**Activity**
Print again, word for word, all of the records below, and leave the pictures out.
(Data to examine Opens)
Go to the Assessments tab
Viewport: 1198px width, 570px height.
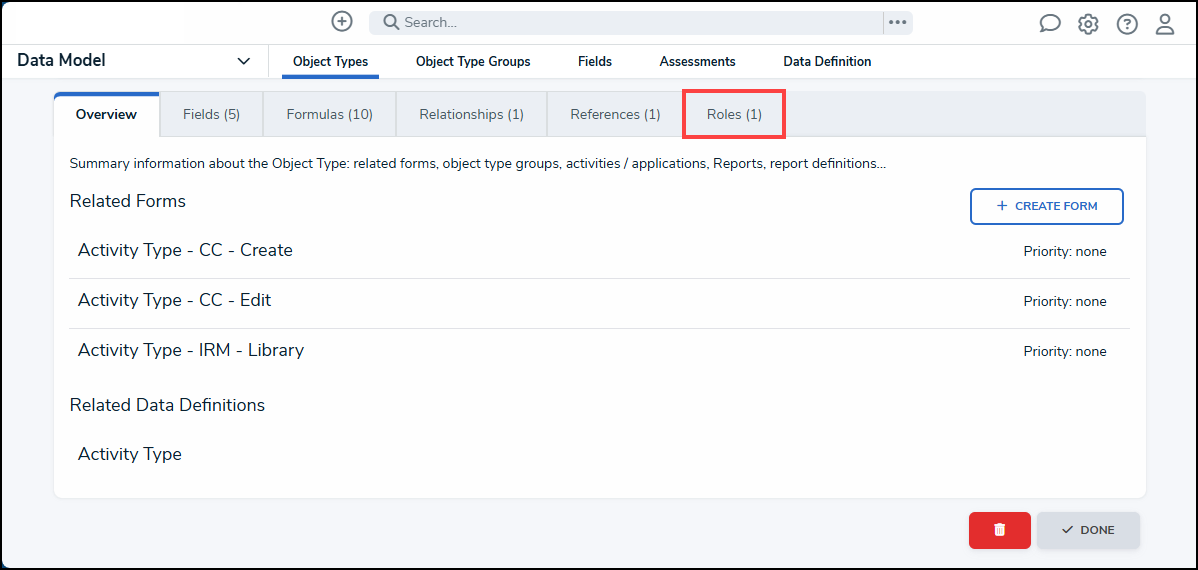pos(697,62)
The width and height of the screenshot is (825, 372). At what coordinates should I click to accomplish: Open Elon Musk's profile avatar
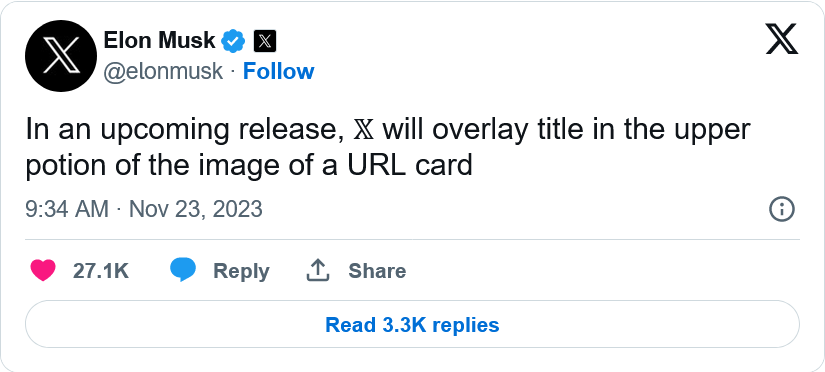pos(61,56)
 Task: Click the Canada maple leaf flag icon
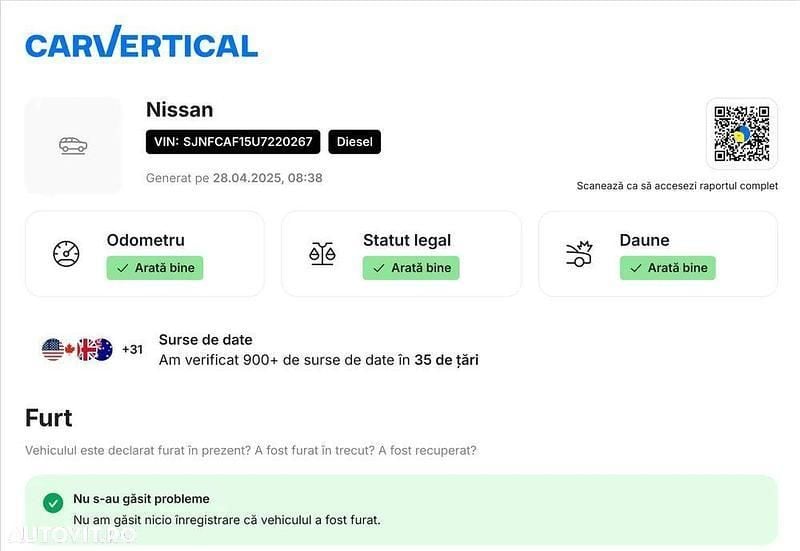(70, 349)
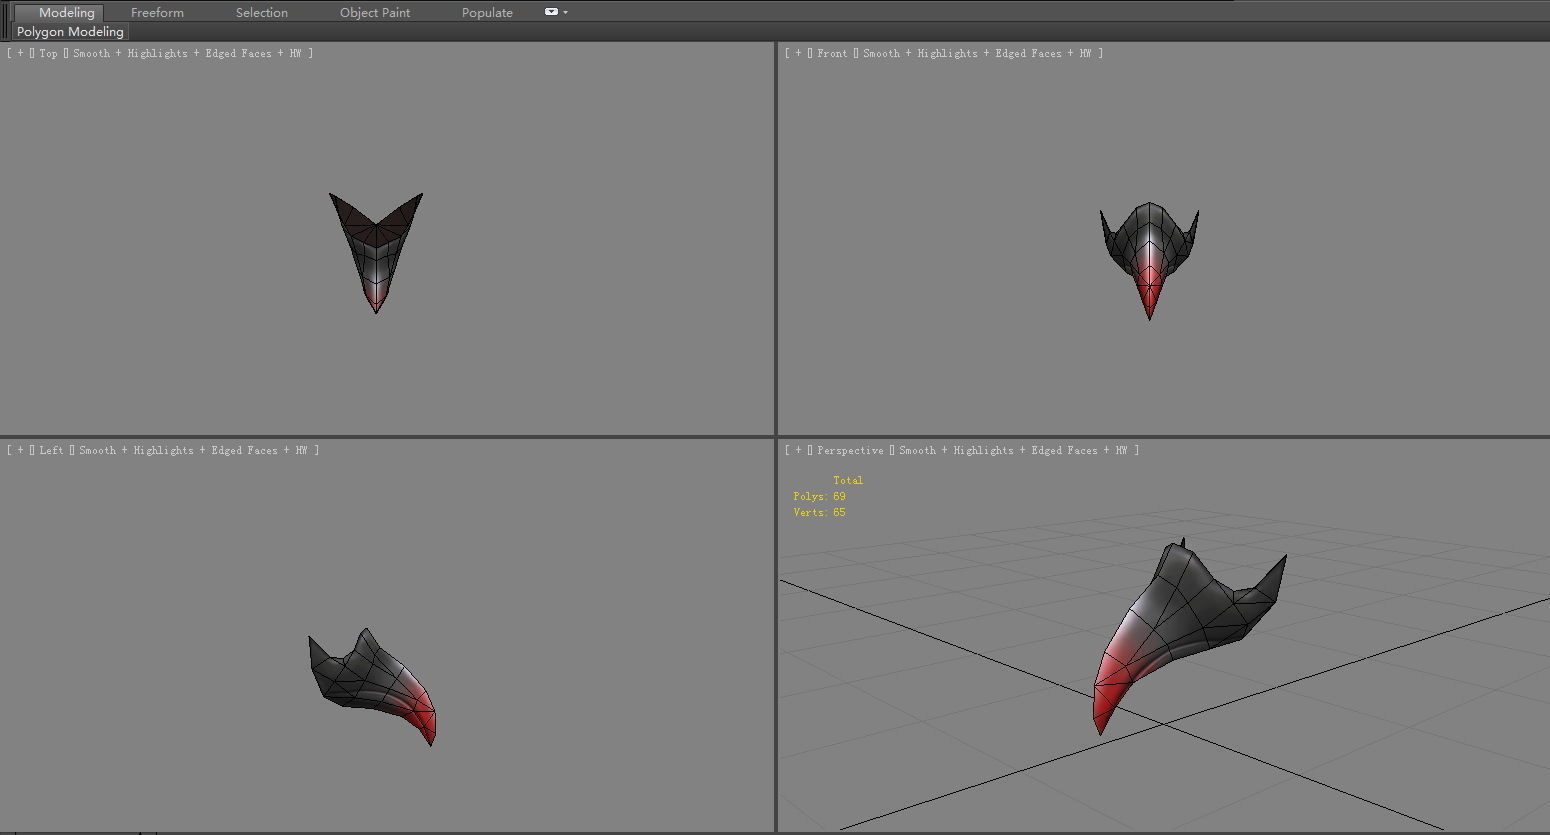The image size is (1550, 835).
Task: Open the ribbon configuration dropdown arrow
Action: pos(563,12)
(Data to examine Closes)
**Your solution**
Go to the Assessments tab
Viewport: 1198px width, 570px height.
pos(697,62)
The width and height of the screenshot is (825, 372). At what coordinates should I click to accomplish: Open Elon Musk's profile avatar
pos(61,56)
 Task: Click the Canada maple leaf flag icon
(70, 349)
The image size is (1550, 835).
Task: Open the ribbon configuration dropdown arrow
Action: pos(563,12)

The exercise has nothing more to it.